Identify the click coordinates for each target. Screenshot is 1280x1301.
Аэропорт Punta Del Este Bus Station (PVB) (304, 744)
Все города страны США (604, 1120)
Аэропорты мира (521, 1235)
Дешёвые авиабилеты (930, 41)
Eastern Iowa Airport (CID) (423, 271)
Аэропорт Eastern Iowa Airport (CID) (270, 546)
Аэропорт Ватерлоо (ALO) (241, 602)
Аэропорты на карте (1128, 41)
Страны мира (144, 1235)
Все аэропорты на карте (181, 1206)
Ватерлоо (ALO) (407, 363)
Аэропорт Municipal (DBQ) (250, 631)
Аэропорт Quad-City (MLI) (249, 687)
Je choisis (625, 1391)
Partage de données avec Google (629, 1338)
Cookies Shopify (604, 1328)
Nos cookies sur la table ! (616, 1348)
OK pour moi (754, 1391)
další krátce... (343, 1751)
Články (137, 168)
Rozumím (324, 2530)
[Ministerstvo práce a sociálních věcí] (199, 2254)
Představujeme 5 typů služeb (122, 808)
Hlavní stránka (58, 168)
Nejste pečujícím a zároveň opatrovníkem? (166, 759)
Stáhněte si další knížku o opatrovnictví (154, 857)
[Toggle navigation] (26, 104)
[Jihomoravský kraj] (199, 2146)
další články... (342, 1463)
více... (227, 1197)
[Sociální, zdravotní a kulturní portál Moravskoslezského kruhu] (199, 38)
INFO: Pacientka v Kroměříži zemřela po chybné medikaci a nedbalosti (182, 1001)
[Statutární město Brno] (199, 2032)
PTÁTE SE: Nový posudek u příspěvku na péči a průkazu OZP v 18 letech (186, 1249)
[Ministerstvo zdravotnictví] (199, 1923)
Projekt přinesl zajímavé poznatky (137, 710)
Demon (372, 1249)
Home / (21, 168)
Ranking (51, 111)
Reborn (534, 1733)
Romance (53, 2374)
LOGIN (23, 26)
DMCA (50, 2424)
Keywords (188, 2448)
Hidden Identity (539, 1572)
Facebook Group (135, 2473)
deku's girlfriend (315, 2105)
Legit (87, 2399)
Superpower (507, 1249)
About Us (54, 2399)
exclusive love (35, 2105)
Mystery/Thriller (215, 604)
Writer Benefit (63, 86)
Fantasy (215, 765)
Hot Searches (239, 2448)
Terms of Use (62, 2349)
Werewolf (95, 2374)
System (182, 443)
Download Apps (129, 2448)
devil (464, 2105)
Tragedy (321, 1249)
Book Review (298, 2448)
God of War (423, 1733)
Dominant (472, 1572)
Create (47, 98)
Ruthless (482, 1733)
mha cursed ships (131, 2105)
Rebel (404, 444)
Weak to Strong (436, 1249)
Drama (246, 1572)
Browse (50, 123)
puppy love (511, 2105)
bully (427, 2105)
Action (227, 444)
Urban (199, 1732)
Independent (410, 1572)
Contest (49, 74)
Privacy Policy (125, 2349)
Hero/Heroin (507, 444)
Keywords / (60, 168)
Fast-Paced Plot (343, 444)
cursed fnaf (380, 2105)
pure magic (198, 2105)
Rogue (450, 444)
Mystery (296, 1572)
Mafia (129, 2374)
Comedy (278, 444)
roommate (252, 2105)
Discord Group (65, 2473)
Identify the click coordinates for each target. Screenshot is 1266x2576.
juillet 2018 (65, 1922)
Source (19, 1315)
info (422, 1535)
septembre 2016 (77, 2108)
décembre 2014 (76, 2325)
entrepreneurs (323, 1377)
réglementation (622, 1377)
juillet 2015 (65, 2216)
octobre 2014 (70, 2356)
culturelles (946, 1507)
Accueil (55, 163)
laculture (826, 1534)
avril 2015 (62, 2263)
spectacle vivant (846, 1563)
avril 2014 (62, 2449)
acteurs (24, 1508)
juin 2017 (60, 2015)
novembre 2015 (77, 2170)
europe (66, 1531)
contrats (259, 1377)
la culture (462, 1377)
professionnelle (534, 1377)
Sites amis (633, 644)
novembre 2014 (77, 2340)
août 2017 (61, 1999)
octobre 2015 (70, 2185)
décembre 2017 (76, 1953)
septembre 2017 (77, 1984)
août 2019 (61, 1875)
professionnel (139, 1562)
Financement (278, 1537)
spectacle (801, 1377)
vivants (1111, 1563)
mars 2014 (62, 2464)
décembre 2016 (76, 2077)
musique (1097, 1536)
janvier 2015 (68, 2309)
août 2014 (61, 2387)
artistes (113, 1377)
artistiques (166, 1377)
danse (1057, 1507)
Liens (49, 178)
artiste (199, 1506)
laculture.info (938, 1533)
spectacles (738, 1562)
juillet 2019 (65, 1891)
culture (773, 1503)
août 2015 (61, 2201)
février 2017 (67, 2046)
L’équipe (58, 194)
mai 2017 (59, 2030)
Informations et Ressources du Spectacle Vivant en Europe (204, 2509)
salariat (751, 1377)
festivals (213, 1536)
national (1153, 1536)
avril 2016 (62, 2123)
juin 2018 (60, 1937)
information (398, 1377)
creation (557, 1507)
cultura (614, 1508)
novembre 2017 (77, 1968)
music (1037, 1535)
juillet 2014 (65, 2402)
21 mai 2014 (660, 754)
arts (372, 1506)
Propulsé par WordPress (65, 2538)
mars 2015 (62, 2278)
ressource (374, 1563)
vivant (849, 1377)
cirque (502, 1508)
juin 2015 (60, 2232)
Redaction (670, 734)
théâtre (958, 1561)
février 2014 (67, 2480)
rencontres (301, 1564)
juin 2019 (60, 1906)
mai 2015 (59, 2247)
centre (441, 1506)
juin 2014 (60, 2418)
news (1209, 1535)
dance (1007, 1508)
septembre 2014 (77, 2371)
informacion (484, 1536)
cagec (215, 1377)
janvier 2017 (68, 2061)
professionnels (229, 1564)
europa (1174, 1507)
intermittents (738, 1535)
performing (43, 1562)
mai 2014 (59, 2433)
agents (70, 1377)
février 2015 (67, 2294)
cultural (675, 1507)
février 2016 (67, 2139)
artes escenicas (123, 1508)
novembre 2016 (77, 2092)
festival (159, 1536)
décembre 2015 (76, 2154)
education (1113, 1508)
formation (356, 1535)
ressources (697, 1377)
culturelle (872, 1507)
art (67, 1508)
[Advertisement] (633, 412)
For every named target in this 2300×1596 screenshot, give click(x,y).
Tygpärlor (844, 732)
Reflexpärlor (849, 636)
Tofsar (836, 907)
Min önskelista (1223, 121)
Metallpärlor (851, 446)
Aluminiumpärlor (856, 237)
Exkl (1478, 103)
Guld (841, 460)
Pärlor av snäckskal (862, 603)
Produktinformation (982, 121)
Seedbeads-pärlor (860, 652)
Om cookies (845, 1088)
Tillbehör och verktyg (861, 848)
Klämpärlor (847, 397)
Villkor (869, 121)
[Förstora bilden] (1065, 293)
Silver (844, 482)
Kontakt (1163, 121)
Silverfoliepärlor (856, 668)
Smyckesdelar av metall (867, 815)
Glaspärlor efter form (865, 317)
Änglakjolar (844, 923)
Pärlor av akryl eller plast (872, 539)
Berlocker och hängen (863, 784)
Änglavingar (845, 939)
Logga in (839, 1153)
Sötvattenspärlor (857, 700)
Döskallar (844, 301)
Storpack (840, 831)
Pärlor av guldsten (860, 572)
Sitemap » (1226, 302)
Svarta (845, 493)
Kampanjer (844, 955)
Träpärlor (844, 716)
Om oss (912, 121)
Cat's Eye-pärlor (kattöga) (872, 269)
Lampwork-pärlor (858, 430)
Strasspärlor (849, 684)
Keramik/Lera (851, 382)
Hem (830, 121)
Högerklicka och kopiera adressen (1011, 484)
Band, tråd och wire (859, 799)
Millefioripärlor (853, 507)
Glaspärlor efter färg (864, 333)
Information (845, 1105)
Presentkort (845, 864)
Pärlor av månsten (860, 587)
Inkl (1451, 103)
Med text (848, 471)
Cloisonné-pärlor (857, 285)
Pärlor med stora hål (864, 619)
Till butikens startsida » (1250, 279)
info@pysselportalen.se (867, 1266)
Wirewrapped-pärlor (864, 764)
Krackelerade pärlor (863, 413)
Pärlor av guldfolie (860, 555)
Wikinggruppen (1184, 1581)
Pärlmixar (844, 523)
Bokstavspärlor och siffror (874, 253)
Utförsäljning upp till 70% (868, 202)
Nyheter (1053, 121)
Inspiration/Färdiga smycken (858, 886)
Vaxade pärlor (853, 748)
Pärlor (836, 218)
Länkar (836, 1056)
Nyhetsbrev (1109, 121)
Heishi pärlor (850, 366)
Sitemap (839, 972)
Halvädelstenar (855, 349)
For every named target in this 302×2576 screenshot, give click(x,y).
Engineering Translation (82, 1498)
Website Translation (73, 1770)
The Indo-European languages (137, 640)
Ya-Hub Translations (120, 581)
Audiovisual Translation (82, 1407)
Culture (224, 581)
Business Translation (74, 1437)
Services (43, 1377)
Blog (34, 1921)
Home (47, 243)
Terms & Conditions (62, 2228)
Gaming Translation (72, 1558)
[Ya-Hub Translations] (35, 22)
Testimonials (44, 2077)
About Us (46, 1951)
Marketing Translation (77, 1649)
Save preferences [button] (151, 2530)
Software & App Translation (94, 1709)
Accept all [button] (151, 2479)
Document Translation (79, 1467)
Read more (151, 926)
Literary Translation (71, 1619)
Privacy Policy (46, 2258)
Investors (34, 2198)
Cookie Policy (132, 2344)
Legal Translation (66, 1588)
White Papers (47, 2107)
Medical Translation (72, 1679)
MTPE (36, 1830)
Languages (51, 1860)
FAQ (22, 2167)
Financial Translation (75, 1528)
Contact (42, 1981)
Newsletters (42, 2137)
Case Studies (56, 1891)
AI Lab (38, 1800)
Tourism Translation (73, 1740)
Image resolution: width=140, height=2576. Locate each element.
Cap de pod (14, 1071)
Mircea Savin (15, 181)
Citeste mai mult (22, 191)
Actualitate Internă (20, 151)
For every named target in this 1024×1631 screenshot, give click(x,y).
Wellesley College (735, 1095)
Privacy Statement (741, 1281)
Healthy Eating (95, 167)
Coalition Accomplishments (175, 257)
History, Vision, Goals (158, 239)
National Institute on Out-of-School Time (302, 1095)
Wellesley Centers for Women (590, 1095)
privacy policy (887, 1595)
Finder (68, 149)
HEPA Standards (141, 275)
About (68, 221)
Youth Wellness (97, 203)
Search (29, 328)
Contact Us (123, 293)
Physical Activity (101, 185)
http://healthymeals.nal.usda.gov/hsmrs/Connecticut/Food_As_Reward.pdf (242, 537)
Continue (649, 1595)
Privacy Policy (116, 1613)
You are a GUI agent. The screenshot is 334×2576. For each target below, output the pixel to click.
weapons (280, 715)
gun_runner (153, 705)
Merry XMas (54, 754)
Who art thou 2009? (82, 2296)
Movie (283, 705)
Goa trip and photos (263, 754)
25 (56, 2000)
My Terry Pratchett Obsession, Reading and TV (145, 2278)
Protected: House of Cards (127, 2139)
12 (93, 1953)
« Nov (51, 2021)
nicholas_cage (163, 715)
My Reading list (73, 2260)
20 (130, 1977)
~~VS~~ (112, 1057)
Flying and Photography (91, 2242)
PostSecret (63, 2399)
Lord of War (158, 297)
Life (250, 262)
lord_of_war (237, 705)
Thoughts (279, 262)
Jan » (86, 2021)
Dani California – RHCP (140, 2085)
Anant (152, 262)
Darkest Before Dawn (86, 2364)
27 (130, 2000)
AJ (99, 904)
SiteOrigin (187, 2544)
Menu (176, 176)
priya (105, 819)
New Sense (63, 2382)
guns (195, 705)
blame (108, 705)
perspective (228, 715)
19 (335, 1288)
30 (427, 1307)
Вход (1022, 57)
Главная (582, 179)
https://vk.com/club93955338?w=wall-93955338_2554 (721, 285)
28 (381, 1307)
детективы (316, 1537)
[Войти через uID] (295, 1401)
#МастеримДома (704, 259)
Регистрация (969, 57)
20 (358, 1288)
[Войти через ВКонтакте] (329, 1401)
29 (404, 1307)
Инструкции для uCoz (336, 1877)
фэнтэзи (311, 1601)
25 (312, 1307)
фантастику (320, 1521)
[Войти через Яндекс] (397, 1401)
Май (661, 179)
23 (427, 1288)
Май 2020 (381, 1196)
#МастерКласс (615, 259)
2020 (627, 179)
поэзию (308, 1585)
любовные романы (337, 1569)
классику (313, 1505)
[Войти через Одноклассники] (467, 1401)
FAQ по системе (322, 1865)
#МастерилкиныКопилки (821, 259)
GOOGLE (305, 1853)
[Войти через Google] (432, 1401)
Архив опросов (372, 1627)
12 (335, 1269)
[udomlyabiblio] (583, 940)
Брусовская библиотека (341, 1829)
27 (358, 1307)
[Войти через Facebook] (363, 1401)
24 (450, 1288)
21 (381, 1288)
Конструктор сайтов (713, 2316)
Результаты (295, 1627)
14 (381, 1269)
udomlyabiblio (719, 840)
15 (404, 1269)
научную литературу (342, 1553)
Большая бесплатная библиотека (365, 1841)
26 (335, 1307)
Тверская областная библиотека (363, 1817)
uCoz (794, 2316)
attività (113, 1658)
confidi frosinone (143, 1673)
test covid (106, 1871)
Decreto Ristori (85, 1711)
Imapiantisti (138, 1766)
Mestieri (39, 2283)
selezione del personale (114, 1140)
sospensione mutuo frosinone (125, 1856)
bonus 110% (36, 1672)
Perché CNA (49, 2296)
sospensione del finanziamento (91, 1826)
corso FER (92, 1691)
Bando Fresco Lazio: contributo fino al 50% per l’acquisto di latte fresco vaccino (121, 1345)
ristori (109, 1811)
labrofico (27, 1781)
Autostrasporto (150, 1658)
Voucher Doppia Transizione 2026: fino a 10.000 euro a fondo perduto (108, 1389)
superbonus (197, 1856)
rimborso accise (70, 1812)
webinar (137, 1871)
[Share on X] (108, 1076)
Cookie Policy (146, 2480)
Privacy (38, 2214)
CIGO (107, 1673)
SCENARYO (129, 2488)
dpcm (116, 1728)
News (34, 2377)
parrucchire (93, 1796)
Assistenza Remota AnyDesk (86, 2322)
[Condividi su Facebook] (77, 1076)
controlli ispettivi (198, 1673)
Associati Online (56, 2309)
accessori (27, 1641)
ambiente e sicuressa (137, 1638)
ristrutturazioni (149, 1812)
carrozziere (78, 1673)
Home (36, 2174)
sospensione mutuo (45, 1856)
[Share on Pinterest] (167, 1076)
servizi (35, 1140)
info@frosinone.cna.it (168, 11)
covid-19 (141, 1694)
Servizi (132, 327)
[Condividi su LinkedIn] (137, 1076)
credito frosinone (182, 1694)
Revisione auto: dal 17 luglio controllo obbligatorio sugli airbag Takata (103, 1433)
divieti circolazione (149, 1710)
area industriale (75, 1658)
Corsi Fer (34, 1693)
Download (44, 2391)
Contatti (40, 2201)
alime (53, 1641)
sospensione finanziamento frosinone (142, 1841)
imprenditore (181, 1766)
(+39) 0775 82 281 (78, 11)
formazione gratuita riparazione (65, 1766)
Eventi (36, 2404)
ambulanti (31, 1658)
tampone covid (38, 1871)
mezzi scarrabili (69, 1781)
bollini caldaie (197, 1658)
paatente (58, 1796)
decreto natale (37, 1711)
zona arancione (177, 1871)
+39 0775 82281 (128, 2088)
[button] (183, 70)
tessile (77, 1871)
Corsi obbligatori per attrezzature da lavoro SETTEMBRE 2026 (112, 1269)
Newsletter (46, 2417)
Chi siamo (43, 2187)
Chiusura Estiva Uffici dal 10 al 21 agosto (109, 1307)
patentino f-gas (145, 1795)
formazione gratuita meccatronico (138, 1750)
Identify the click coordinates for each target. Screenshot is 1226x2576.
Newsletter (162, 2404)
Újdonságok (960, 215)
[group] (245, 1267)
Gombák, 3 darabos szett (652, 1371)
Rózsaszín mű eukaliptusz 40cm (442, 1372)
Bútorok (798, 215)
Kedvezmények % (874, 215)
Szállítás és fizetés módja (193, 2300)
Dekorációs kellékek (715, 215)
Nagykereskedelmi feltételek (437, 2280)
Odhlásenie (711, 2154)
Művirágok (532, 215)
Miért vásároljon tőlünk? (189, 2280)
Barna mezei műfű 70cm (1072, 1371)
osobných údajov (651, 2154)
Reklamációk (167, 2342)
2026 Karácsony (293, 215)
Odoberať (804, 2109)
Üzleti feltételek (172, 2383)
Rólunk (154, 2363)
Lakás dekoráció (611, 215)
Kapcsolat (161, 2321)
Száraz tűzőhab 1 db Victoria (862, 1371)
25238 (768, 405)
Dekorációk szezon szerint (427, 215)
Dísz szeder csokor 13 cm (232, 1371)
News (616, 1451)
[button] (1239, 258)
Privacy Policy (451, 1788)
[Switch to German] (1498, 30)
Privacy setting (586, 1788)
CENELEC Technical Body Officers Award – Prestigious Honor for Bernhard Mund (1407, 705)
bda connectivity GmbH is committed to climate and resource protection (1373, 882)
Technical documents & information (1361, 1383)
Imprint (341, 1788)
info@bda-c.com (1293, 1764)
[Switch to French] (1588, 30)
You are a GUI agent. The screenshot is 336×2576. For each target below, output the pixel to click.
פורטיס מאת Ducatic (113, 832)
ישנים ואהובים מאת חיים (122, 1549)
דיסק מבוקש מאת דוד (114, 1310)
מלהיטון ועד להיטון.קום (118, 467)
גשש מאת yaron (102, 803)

### Work order
Your task is to transcribe, with no changes, only the lines of the listing above that lie between the line holding "Barna mezei műfű 70cm (1072, 1371)" and the line holding "Kapcsolat (161, 2321)", inclusive.

### Solution to this problem
Barna mezei műfű 70cm (1072, 1371)
osobných údajov (651, 2154)
Reklamációk (167, 2342)
2026 Karácsony (293, 215)
Odoberať (804, 2109)
Üzleti feltételek (172, 2383)
Rólunk (154, 2363)
Lakás dekoráció (611, 215)
Kapcsolat (161, 2321)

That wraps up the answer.